There was the part where they said the “Our Father” where there would be a chance to hold hands. But not every parish had done it that way. Then of course the “Peace Be With You” part. They were too close to just shake hands. Would he kiss her on the cheek or just hug her for it? She sat down and crossed her legs at the ankle because Sister Abruzzo had said “only budons cross their legs at the knee.” He kept his head down most of the time with a crestfallen expression that never let up, even when their eyes met.
She wanted to be what church was for him. She wanted to be a break in his never-ending sadness. She had always wanted to be an older man’s beautiful, youthful silver lining. Instead she had turned into another source of stress for him. She kept a screenshot of the text he had sent her months ago: “I need a breather from our friendship. You’re right, you do add stress to my life. I’m sorry, we’ll talk soon.” It had devastated her to read it. She over-analyzed every part of it. Why did he always have to limit her being just a friend? Was he really not attracted to her? Why did he say he needed a breather and then add in some corporate throw-away line like, ‘talk soon’? They had talked every day for months and leading up to it, she had felt his responses had grown more obligatory---he would just answer a question, never expanding or lengthening the conversation. But instead of giving him space then, she pushed on and brought him to the point he had to be cruel.
Even now, her presence was probably causing him undue stress. But she couldn’t stay away from him. She hadn’t been able to for over a year now. She had thought, or hoped, he felt marginally the same way. That amidst all the pain in his life, seeing “Good morning, handsome ;)” as the first text of his endlessly busy days would make him smile. He had said she was a “great friend.” That he “cherished” her. They had regularly said “love you” “love you, too.” Granted she always said the first part. On text anyway. He always said it first in person or on the phone. She had hoped he would see all the horrible events of the past few months as a way to bring them together.
He always said he just wanted to “know God’s plan” because he couldn’t figure out what awful thing he had done to deserve all the loss and betrayal he was being subjected to. She wanted to say His plan was her. It was them. He once said, “God brought you to me. I know He did. He sent you to me.” She thought in retrospect it was wrong to have responded with, “Thanks for magical negro’ing my existence!” Maybe she should have fed the seed instead of scoffing at it. Maybe he felt scorned. Maybe, again, he was just being polite. She just wanted him to tell her. No, she wanted him to see her the way she wanted to be seen.

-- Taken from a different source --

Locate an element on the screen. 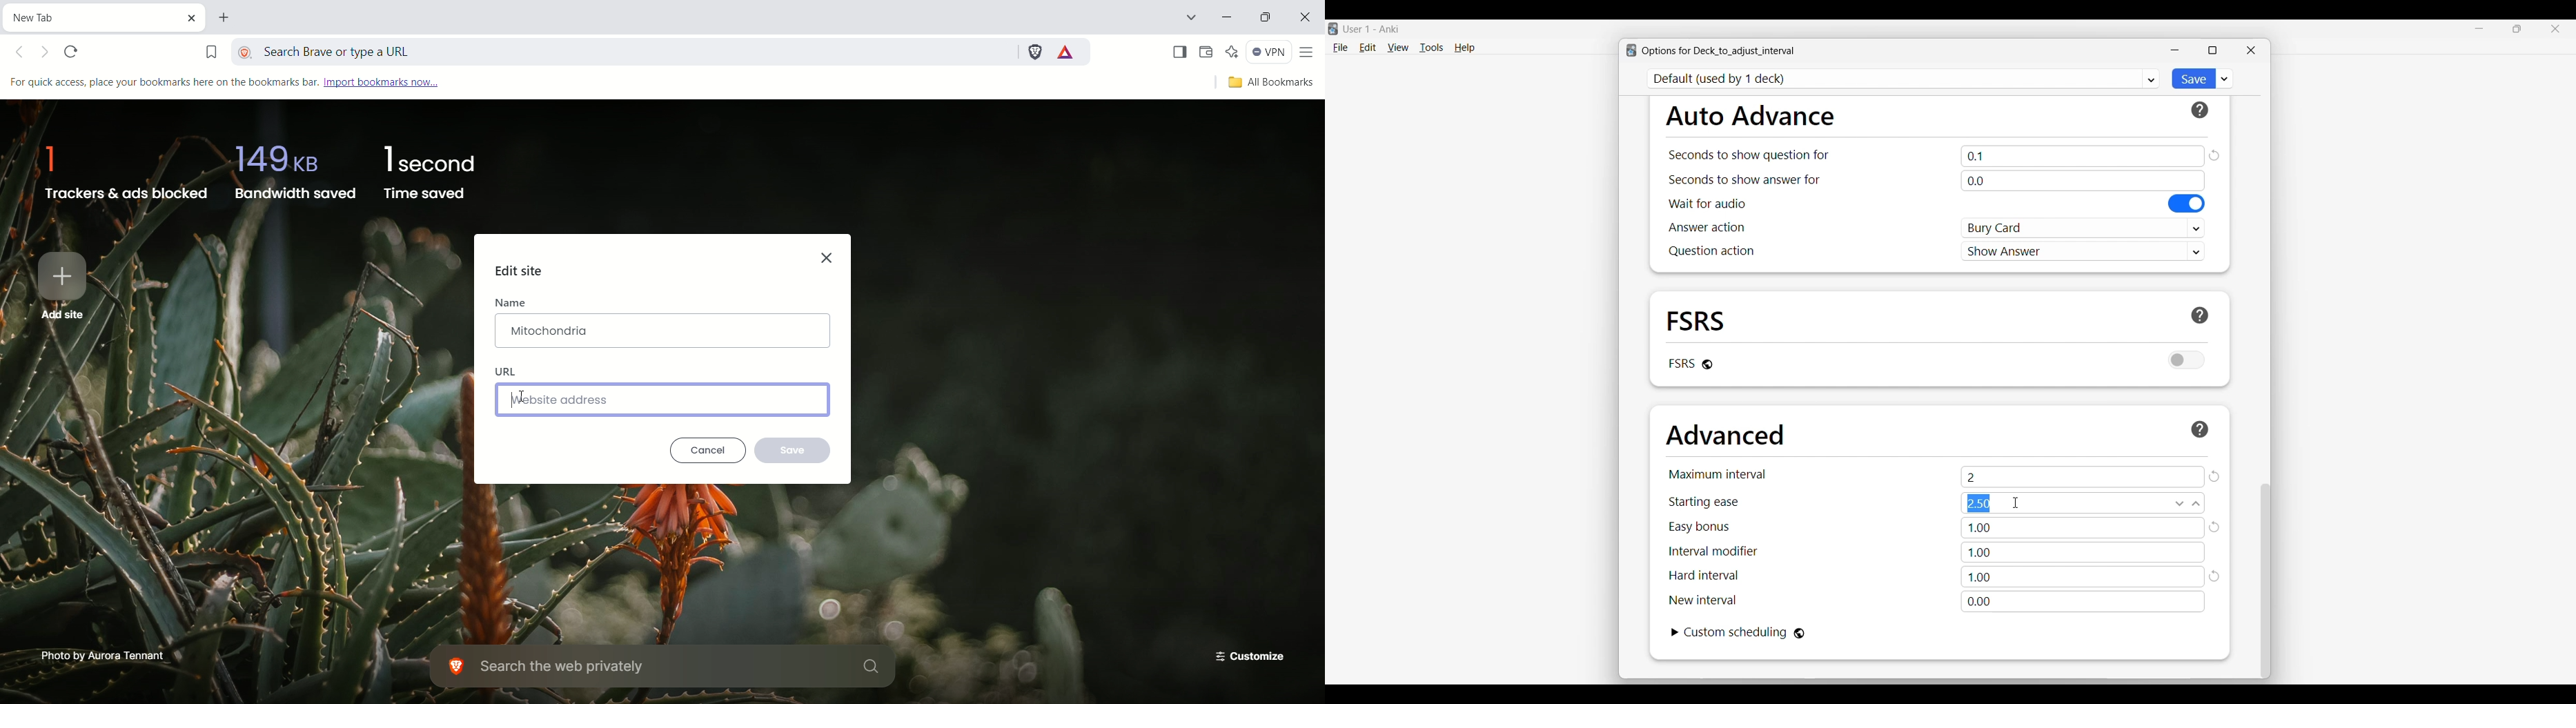 The image size is (2576, 728). User 1 - Anki is located at coordinates (1372, 29).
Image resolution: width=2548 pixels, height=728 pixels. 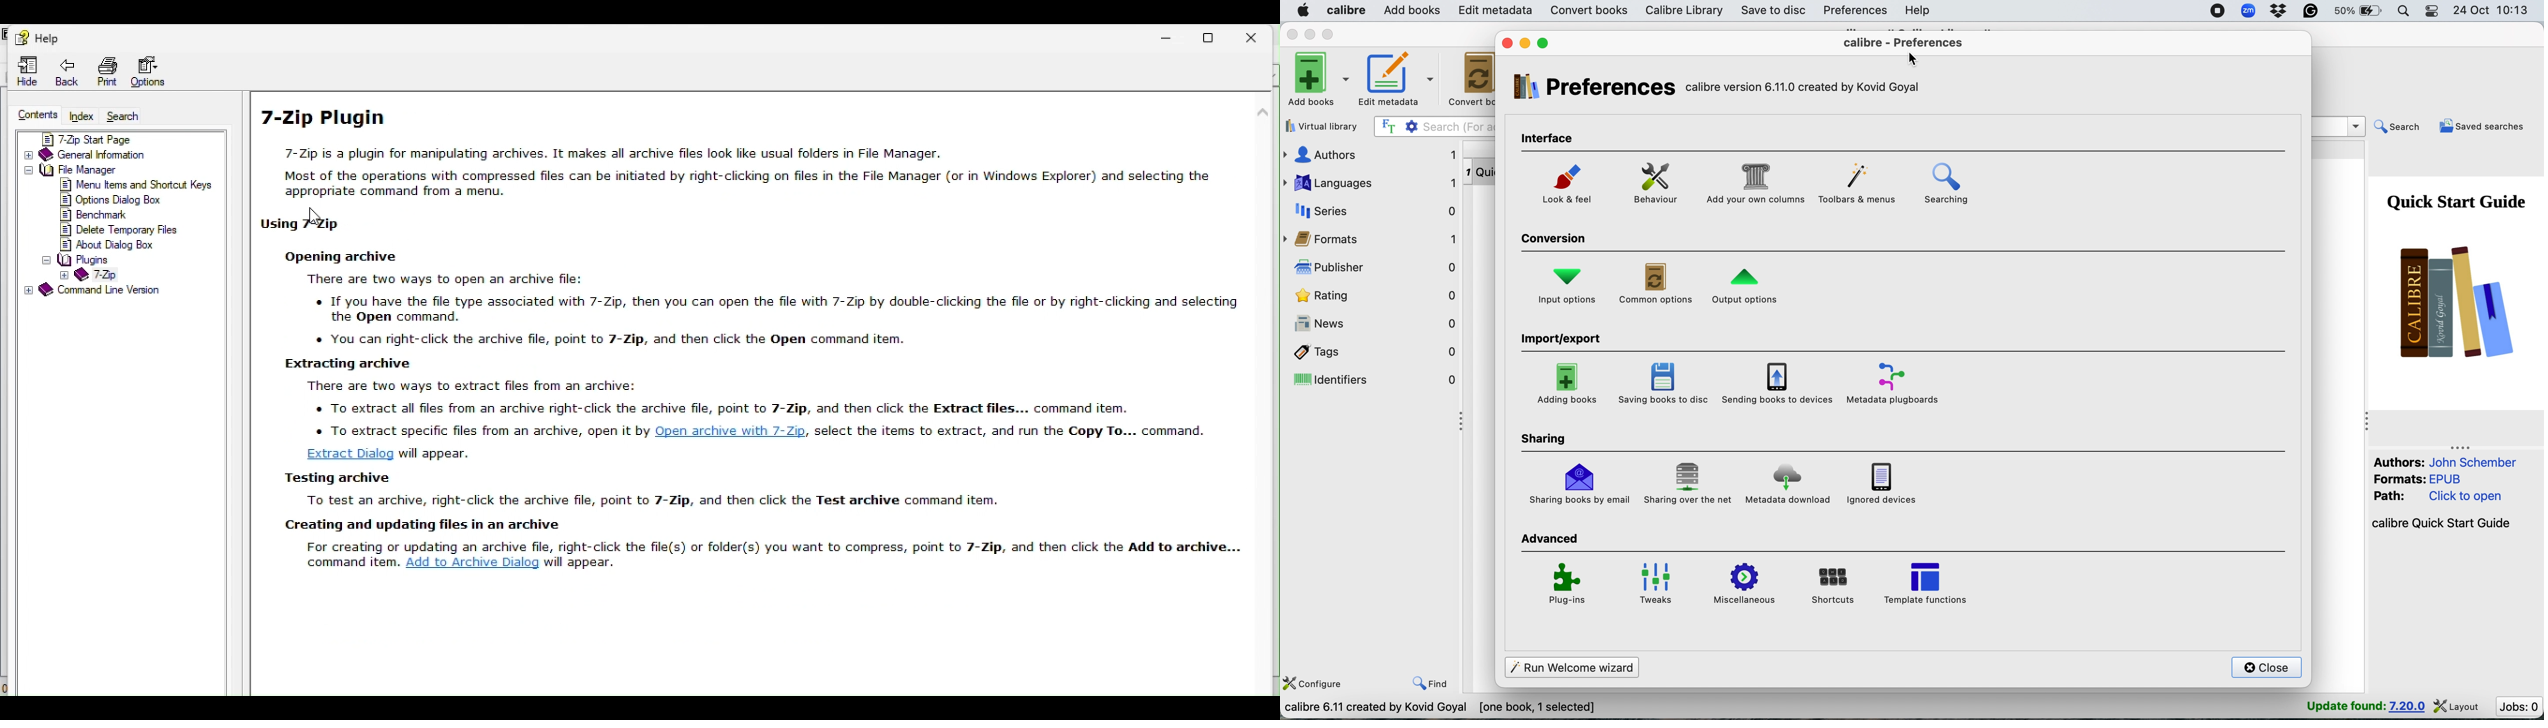 I want to click on minimise, so click(x=1528, y=43).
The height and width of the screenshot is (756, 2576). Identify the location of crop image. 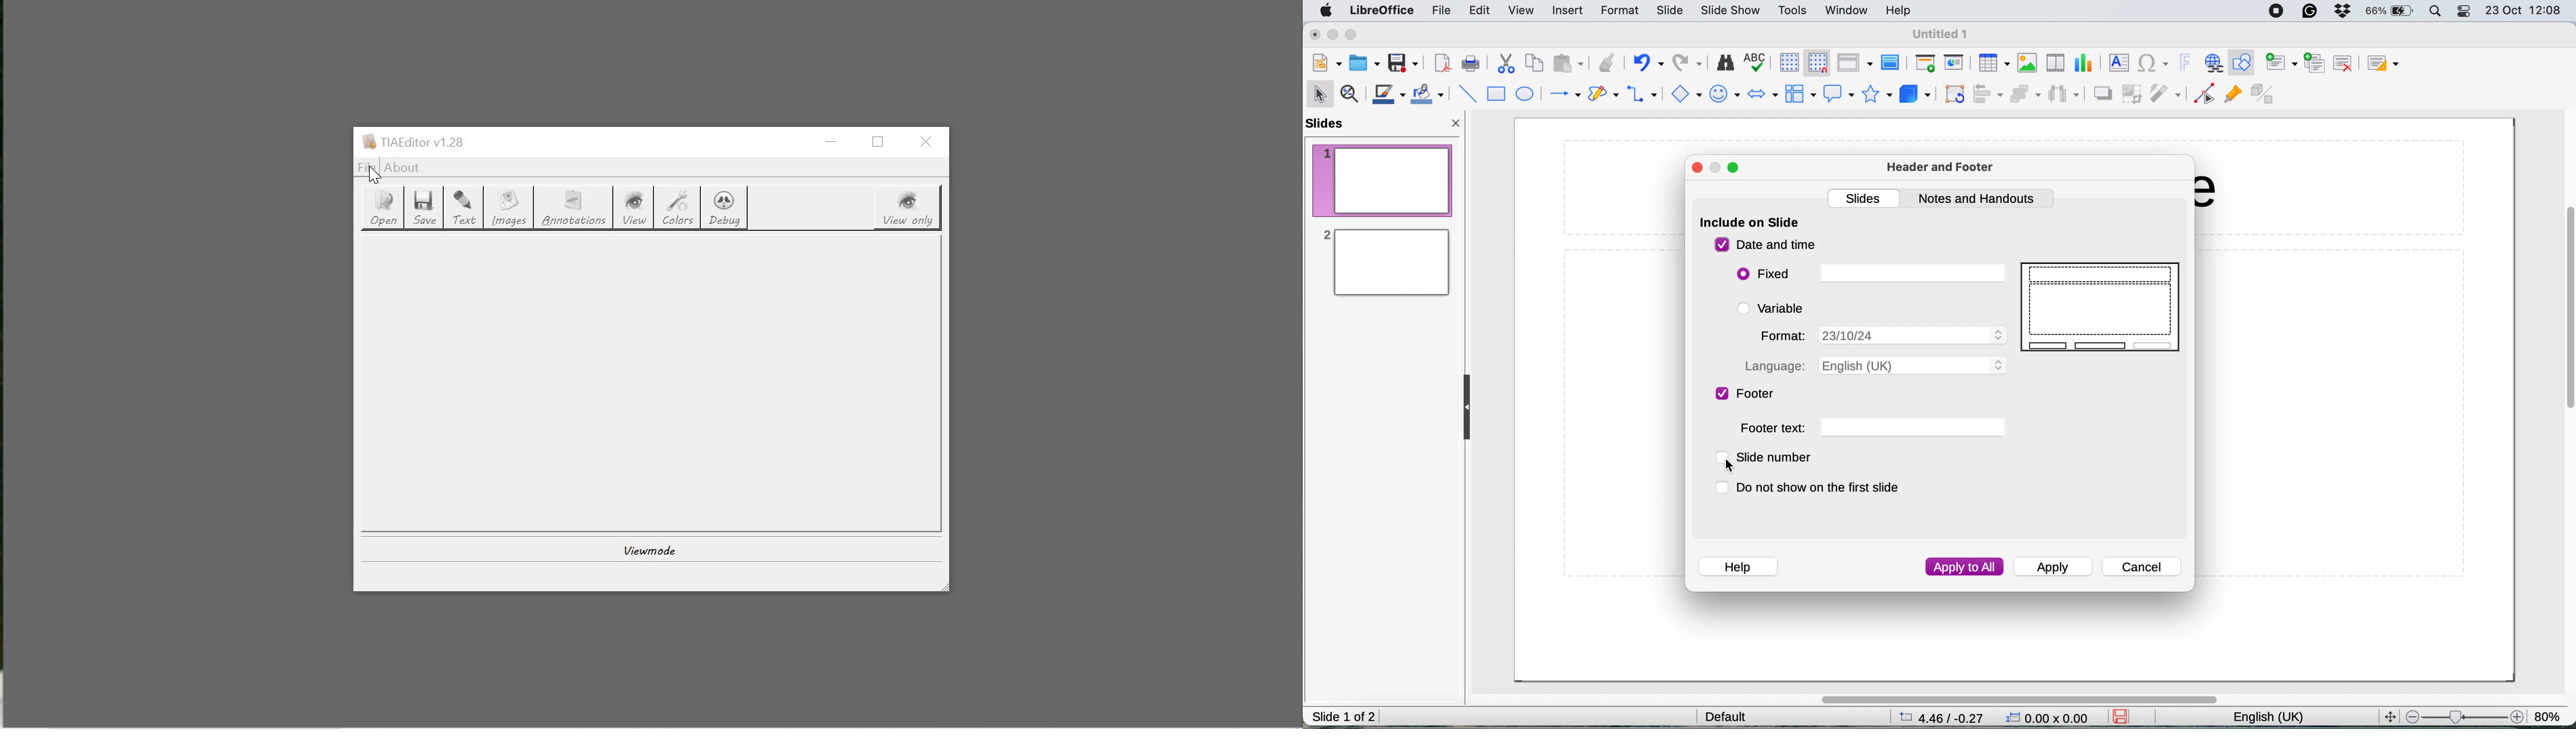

They stood and she saw other parishioners grasp each other’s hands. She offered her right hand to him, which he clasped lightly to her disappointment. She started to chant the “Our Father” wondering why they didn’t say the “Apostle’s Creed” as she wanted to impress him with how well she knew it despite her decade-long absence from Catholicism. That somehow this would be a sign for him that they were meant to be together. He dropped her hand instantly as the prayer ended. She held back her tears and followed along in a hollow way. What was wrong with her? Why didn’t he want her? What could she do to change that? She missed him so much. She missed his words. She missed his undying nobility. He had the most beautiful compliments for her work. The first piece she ever showed him he said, “I thought it was based on Marilyn Monroe, but then I thought no. No, it’s Jackie Kennedy.” He knew to say that before even knowing about her obsession with JFK. She felt his pain when she listened to Otis Redding. She wanted him because he had said “no” a million times.
“And peace be with you,” the priest said.
They turned to each other. They both stood motionless.